They say that an army marches on its stomach, but another measure of a military’s power may be how it protects its rear. The prospect of running out of government-issued TP has become a talking point against trimming defense spending. Former Undersecretary of the Navy Robert Work cautioned that if sequestration was allowed to continue, “we will go back to 1975 where I’m buying toilet paper for my Marines.” Former Rep. Allen West (R-Fla.) warned of the bad old days before 9/11 when “we did not have enough money to get toilet paper for some of our soldiers.” So far, budget austerity does not appear to have seriously affected strategic toilet paper reserves, though the Air Force Academy went into a temporary holding pattern when its tissue procurer was furloughed.

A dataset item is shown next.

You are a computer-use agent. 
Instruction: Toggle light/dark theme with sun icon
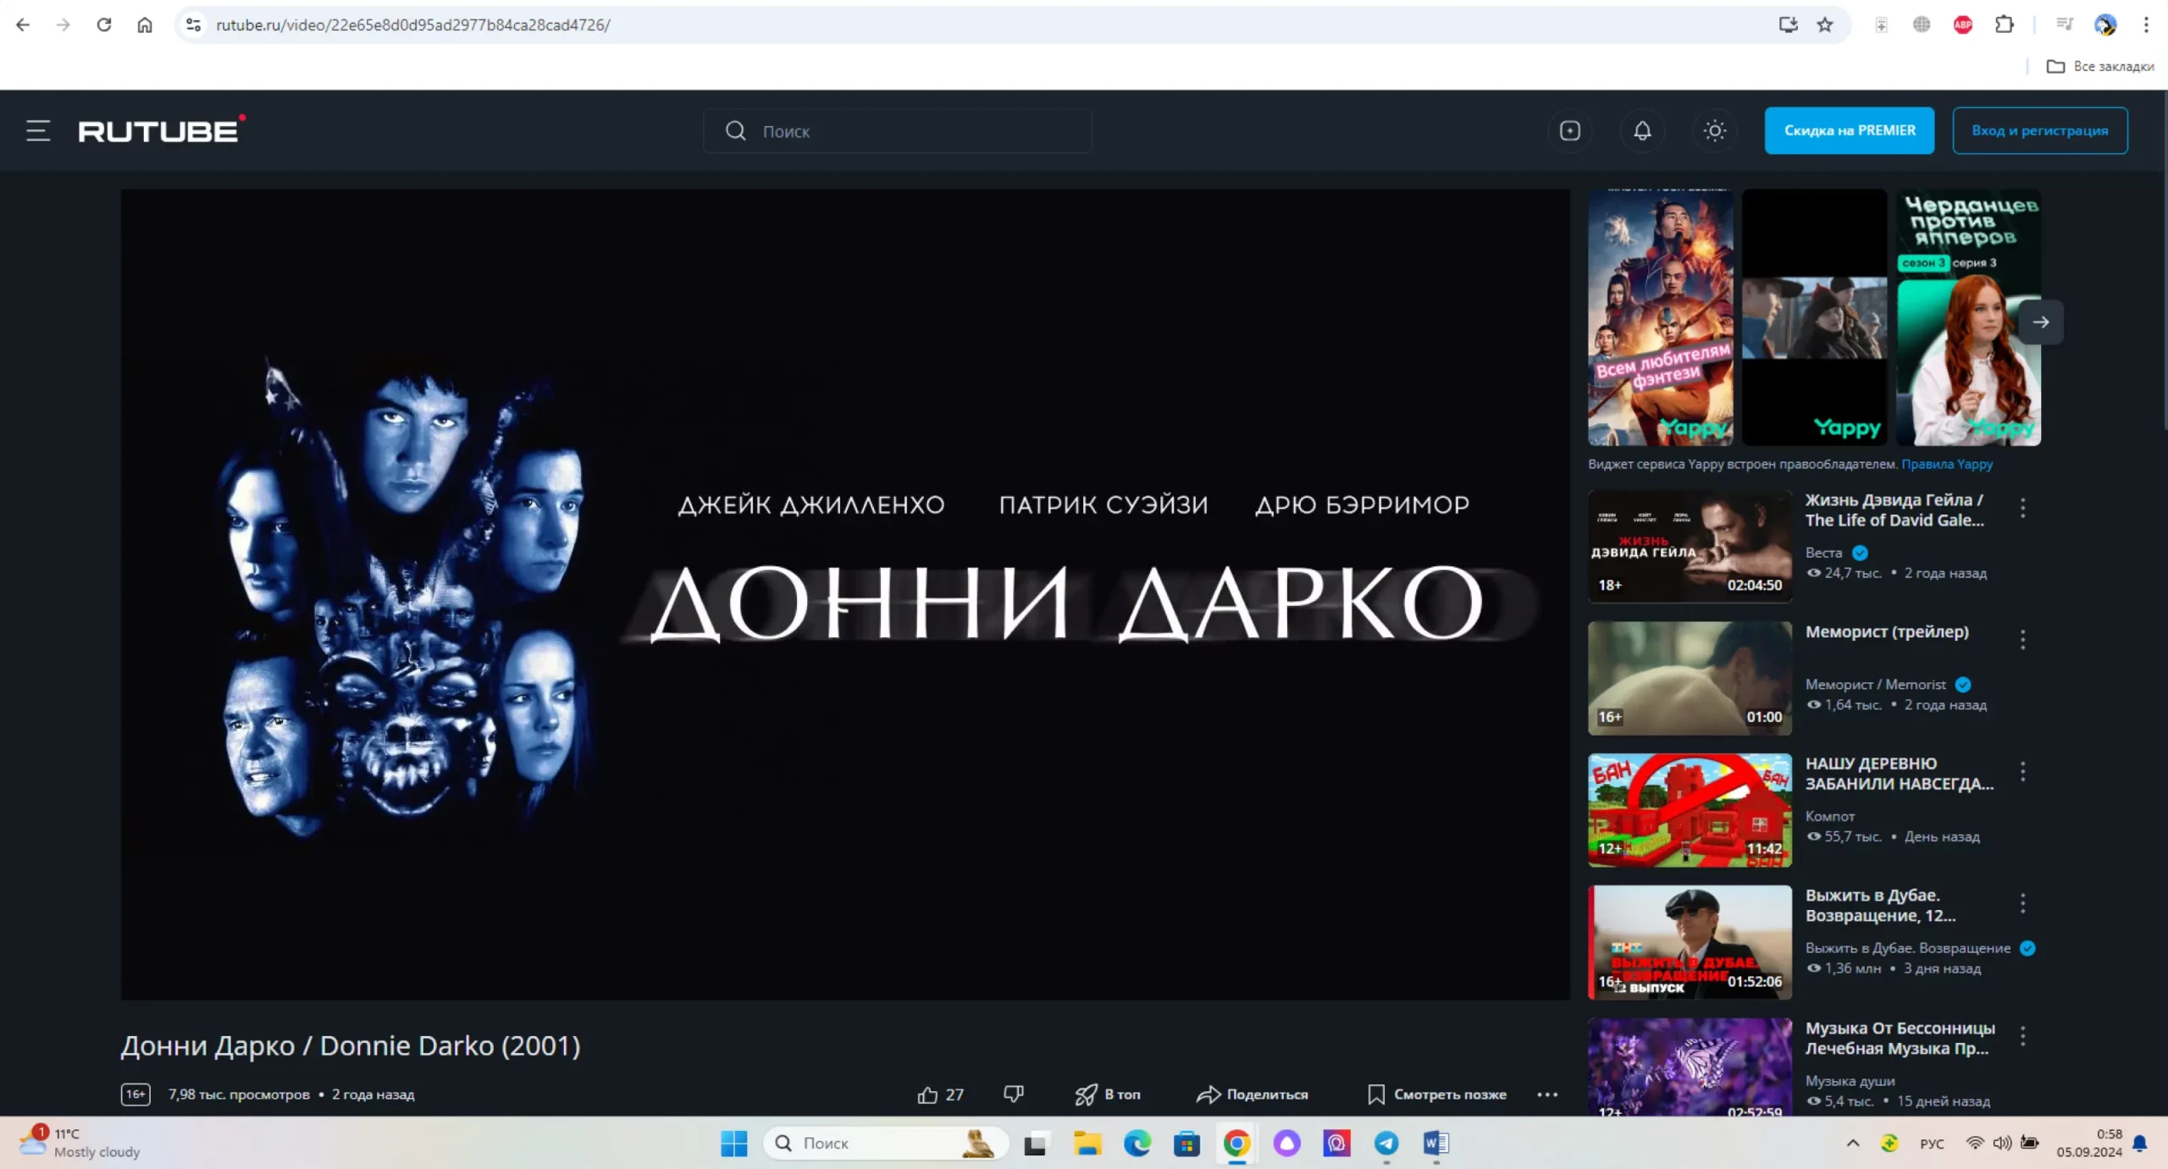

Just how much TP the military goes through is a bureaucratic enigma. (Grunts in Vietnam were reportedly issued 19 squares a day.) According to contracting data, the Pentagon bought an average of $2 million worth of “toiletry paper products” annually between 2000 and 2010. Yet that figure jumped to $130 million in 2012. A closer look at the numbers reveals about $58 million of paper products you might conceivably wipe with, plus a ton of padding—including $2.7 million of lightbulbs and $9.6 million of canning supplies. Let’s just chalk up those to the Pentagon’s infamously sloppy accounting system.
So who is getting flush on the military’s bathroom budget? In 2012, the Pentagon’s—and the government’s—biggest vendor of toiletry paper products was Georgia-Pacific, a.k.a. Koch Industries.